Before heading to the hail of bullets, I want to briefly deal with Peggy and her awkward attempt to provide help and support to Dawn. Yes, she does the right thing by giving the new secretary a real place to sleep (though it is her couch -- which is exactly where she was sleeping in Don's office). But she's so weird in her attempts to relate to Dawn. It's true that, as the only female copywriter on staff, she's an outsider too. But she also knows how flimsy that analogy is. She's never been too scared to go home. The nurse massacre photos excite her, instead of filling her with horror and dread. She doesn't quite realize how appalling she's being until Dawn catches her eyeing her purse on the table. Though Peggy leaves it on the coffee table in front of Dawn, the damage has been done. She's well-aware that, despite her attempts to relate to Dawn, her prejudices run as deep as almost anyone else's. Her shame in that moment -- and the one the next morning, when she discovers Dawn's note on top of her purse -- is palpable, and the whole episode in general is a lovely showcase for Elisabeth Moss (and Christina Hendricks).

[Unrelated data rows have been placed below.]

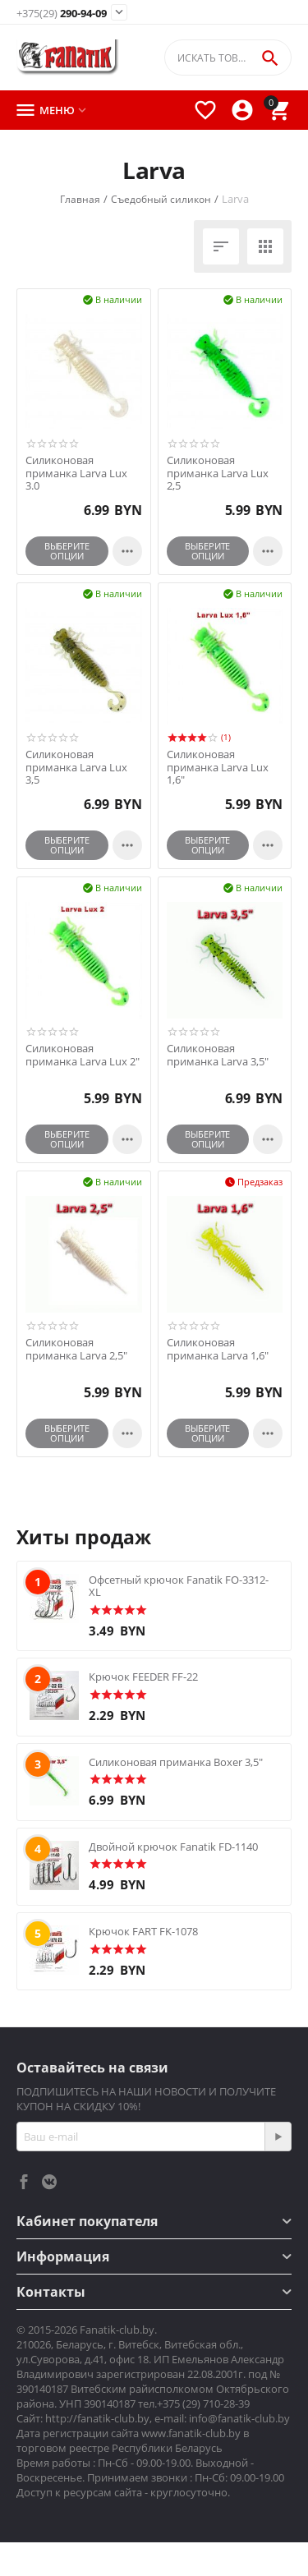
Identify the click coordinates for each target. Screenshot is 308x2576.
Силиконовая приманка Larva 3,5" (218, 1055)
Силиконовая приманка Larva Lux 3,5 (76, 767)
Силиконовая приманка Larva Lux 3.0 (76, 473)
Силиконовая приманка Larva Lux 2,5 (218, 473)
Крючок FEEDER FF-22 (143, 1676)
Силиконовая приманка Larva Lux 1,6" (218, 767)
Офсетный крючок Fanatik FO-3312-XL (179, 1586)
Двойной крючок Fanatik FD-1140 (173, 1846)
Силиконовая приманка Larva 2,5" (76, 1349)
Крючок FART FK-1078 (143, 1931)
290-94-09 (61, 13)
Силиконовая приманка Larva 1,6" (218, 1349)
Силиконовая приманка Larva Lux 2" (82, 1055)
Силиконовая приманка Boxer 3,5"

Here are some more thoughts on "Mystery Date":
  • Note the way this episode mimics and pays tribute to the many kinds of horror stories. Peggy's trip down the office corridor to discover Dawn plays like a horror movie, with the dim lighting and spooky music and the ominous close-up of her hand on Don's office door. Grandma Pauline telling poor Sally the story of the poor nurses reads like a campfire ghost story. Michael's shoe pitch is intended as a dark fairy tale (and you can argue that Joan's story also reads as a dark fable, about a woman learning that her prince is really evil). And then there are Don's nightmares, which twist the image of the co-ed hiding under the bed during the massacre into the image of Andrea's twisted body lying under Don's bed (there's another call-back to that when we see Sally passed out under the sofa).
  • Let's talk briefly about Sally. This was another fine performance by young Kiernan Shipka and, if we're going to focus on any of the Draper women, I vastly prefer Sally to Betty or even Megan. Her rage at being stuck with yet another woman who treats her like a burden (and who won't even let her watch TV!) is channeled into terror when she steals the newspaper containing the nurse story. And, of course, Pauline explains the incident to her in a way that only serves to terrify her more. And she handles Sally's sleeplessness by giving the poor kid a Seconal. Good lord. Between that and her boozy visit to her dad's office a few seasons ago, Sally will be in rehab before she learns to drive.
  • There was humor in this dark episode, particularly in Peggy extorting Roger to work on the Mohawk campaign. She needs to make someone pay for being passed over in favor of a male writer, and Roger conveniently volunteers for the job. Her look of glee when she pulls $400 off Roger is another great moment for Moss.
  • Don is starting to get disenchanted with our friend Michael Ginsburg, isn't he? Yes, his creepy impromptu Cinderella pitch works, but Don doesn't like curveballs and nearly fires him. The fact that Michael apparently doesn't realize that he almost lost his job is either annoying or endearing or both.
  • OK, finally, we get a callback to the rape. And Joan, true to her personality, is not as willing to sweep it under the rug as we might have thought. It's something she's never forgotten and it's the thing that (I think) ultimately makes it impossible for her to overlook Greg's latest transgression.
  • Was it just me, or did January Jones's fat make-up look marginally less ridiculous in this episode than it did last week? Maybe it's just because we saw her saw briefly, but her phony jowls were way less visible.
Thoughts?

1 comment:

Bill Scurry said...

To nail the point home, even the "Mystery Date" commercial Sally was watching adhered to the Dick Speck leitmotif, with a girl opening doors of inky blackness to your television screen, a la the nurse strangler.